Her smile thinned, and her eyes pierced me, sending a shiver down my spine. “Still haven’t learned to respect your betters, I see.”
I raised my chin and met her stare, trying to project confidence as my mind cast about for any possibility of escape. “That one’s just too easy,” I said. Maybe if I could make her completely lose her temper, she’d give me some kind of opening I could take advantage of. Yeah, that was a pathetically thin hope, but I wasn’t coming up with anything better.
“I’ll have you singing a very different tune by the time I’m through with you,” she said, her good humor restored by whatever she had in mind. “If I’d had any idea what you would do to my life, I’d have killed you when I first met you. It would have been so easy.” She shook her head at herself.
Arawn had told me that she didn’t want to use me against Titania anymore, that she was likely out to kill me. The fact that I was still alive now suggested either that Arawn was wrong, or that she had something worse than a quick death in mind. Dread pooled in my gut, because I didn’t think Arawn was wrong.
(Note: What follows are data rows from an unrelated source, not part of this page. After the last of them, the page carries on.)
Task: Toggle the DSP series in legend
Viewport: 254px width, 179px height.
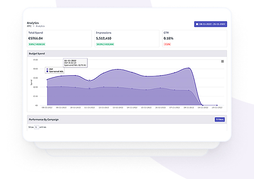Action: 50,69
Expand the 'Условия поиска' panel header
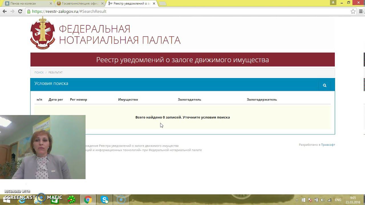 tap(51, 83)

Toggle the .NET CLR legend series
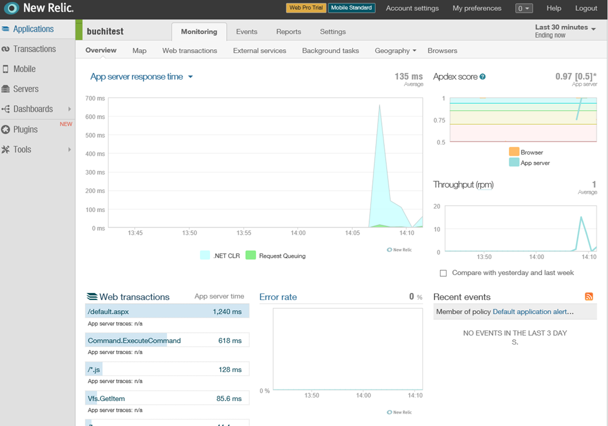click(205, 255)
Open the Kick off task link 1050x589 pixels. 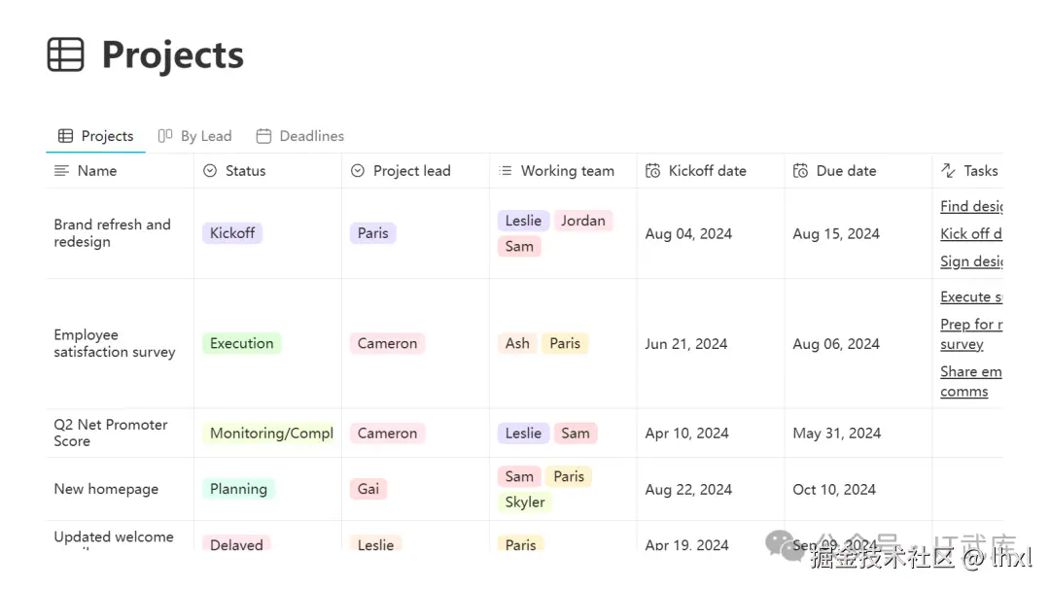(x=971, y=233)
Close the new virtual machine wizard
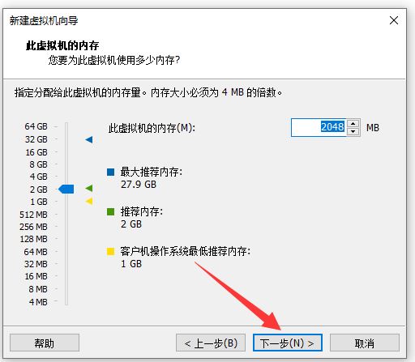This screenshot has width=415, height=362. pos(394,20)
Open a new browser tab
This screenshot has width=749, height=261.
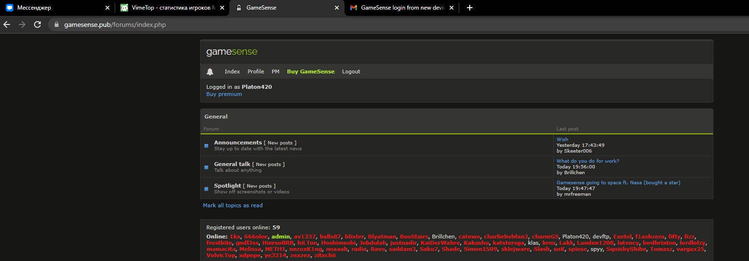click(x=469, y=8)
“Why?” I asked her, stalling for time. “I’ve never done anything to you. Why are you so hot to kill me? I’m just a kid. Your brother’s kid.” Not that Grace had shown any sign she was attached to my father, although I thought he’d been at least somewhat attached to her.
Grace laughed. “Before you came to Avalon, I was one of the leading candidates for Consul. I was wealthy, and respected, and powerful. Now I am exiled from my home, I have a price on my head throughout Faerie, and the Wild Hunt is on my trail. All. Because. Of. You.”
Yep. She was certifiable. And obviously determined to blame me for all the stupid crap she’d done. “No one forced you to kidnap me in the first place. If you’d just kept on living your life like normal, none of this would have happened.” Of course, I knew I wasn’t going to talk Grace out of her vendetta. In the battle between logic and crazy, crazy always wins. And however sweet Grace may have thought her life was before I came to Avalon, she hadn’t gone from perfectly well-adjusted useful member of society to psycho killer bitch overnight. Whatever was wrong with her, it had been festering a long time. My arrival was just the trigger that set her off.
Aunt Grace couldn’t refute my accusation, so she ignored it instead. “I’d have been shocked if you’d have lived out this year, even if I weren’t after you myself. Seamus was a fool to bring a stupid mortal child here when he knew what trouble you would bring with you.”
I fought back my urge to argue that I wasn’t stupid, seeing as she had me trapped here. If only I’d been willing to tell Ethan about the Erlking’s brooch, I’d be perfectly safe right now, and Ethan wouldn’t have gotten shot.